#### TASK REQUIREMENTS:
Begin at the line containing "564x365 pixels." in the entries below and end at the line containing "Image resolution: width=591"; transcribe that range exactly and nothing outside it.
##### EXERCISE MATERIAL
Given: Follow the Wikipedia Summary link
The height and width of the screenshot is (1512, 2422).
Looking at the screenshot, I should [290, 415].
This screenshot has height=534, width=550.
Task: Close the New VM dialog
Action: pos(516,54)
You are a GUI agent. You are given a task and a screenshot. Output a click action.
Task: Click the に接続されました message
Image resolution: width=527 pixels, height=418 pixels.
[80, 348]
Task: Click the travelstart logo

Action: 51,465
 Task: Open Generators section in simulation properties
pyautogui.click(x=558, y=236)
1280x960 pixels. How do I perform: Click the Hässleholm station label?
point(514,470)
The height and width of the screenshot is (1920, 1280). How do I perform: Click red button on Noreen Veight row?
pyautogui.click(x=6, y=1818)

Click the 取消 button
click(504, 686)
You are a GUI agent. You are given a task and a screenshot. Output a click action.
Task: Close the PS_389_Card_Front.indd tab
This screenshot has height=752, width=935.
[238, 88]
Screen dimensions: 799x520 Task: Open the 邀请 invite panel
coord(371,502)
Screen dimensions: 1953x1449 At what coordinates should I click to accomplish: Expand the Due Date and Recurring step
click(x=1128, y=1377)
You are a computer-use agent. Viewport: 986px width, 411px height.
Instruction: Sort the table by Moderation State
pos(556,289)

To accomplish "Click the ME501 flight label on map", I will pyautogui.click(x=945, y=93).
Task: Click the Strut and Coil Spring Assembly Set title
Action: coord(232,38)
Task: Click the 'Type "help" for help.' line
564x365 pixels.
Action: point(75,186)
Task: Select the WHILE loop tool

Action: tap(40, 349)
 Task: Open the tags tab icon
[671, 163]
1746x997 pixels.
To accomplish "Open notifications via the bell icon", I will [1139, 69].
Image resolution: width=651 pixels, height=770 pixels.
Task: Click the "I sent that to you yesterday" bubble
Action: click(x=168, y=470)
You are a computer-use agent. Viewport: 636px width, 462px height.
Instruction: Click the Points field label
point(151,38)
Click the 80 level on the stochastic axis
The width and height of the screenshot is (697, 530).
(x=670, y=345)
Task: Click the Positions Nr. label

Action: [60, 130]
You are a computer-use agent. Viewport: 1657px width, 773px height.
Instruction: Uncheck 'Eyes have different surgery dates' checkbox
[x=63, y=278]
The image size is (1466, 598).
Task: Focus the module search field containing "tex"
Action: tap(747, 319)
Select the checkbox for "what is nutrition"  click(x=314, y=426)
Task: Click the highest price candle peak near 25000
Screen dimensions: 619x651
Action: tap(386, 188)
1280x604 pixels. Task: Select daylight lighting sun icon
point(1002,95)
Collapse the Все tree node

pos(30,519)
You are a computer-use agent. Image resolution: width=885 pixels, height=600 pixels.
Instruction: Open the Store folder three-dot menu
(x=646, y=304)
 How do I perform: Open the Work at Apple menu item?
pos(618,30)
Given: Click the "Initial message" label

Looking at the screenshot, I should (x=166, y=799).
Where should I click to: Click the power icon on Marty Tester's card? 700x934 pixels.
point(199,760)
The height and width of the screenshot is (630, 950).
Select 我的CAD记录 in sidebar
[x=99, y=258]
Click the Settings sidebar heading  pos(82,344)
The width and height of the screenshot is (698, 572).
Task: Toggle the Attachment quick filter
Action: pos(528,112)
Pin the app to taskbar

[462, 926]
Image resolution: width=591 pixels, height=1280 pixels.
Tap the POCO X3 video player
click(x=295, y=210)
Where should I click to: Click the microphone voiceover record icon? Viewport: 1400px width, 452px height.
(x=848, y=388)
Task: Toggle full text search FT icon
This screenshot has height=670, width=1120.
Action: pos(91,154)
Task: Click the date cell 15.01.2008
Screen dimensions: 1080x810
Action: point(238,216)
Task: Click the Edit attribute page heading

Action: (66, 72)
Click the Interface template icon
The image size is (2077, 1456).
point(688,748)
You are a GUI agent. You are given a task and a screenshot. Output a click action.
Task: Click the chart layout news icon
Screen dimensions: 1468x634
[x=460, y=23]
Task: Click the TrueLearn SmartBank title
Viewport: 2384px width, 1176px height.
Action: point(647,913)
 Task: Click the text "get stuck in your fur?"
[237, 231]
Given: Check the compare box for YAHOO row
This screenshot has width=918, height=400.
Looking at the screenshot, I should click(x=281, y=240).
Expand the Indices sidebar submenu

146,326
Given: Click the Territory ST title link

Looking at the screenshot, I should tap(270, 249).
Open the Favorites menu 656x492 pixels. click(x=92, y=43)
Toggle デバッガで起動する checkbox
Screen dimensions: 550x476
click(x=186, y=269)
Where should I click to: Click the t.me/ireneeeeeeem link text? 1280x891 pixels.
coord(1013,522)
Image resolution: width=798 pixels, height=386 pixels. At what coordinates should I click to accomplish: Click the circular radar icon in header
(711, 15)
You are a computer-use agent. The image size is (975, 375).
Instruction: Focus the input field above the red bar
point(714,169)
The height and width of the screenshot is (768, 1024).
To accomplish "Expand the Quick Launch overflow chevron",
##########
#### WRITTEN SOLUTION:
564x365 pixels.
Action: point(75,186)
Task: Select the WHILE loop tool

Action: tap(40, 349)
 Task: Open the tags tab icon
[671, 163]
1746x997 pixels.
To accomplish "Open notifications via the bell icon", I will [1139, 69].
Image resolution: width=651 pixels, height=770 pixels.
Task: Click the "I sent that to you yesterday" bubble
Action: click(x=168, y=470)
You are a computer-use agent. Viewport: 636px width, 462px height.
Instruction: Click the Points field label
point(151,38)
Click the 80 level on the stochastic axis
The width and height of the screenshot is (697, 530).
(x=670, y=345)
Task: Click the Positions Nr. label

Action: [60, 130]
You are a computer-use agent. Viewport: 1657px width, 773px height.
Instruction: Uncheck 'Eyes have different surgery dates' checkbox
[x=63, y=278]
The image size is (1466, 598).
Task: Focus the module search field containing "tex"
Action: tap(747, 319)
Select the checkbox for "what is nutrition"  click(x=314, y=426)
Task: Click the highest price candle peak near 25000
Screen dimensions: 619x651
Action: tap(386, 188)
1280x604 pixels. Task: Select daylight lighting sun icon
point(1002,95)
Collapse the Все tree node

pos(30,519)
You are a computer-use agent. Image resolution: width=885 pixels, height=600 pixels.
Instruction: Open the Store folder three-dot menu
(x=646, y=304)
 How do I perform: Open the Work at Apple menu item?
pos(618,30)
Given: Click the "Initial message" label

Looking at the screenshot, I should (x=166, y=799).
Where should I click to: Click the power icon on Marty Tester's card? 700x934 pixels.
point(199,760)
The height and width of the screenshot is (630, 950).
Select 我的CAD记录 in sidebar
[x=99, y=258]
Click the Settings sidebar heading  pos(82,344)
The width and height of the screenshot is (698, 572).
Task: Toggle the Attachment quick filter
Action: pos(528,112)
Pin the app to taskbar

[462, 926]
Image resolution: width=591 pixels, height=1280 pixels.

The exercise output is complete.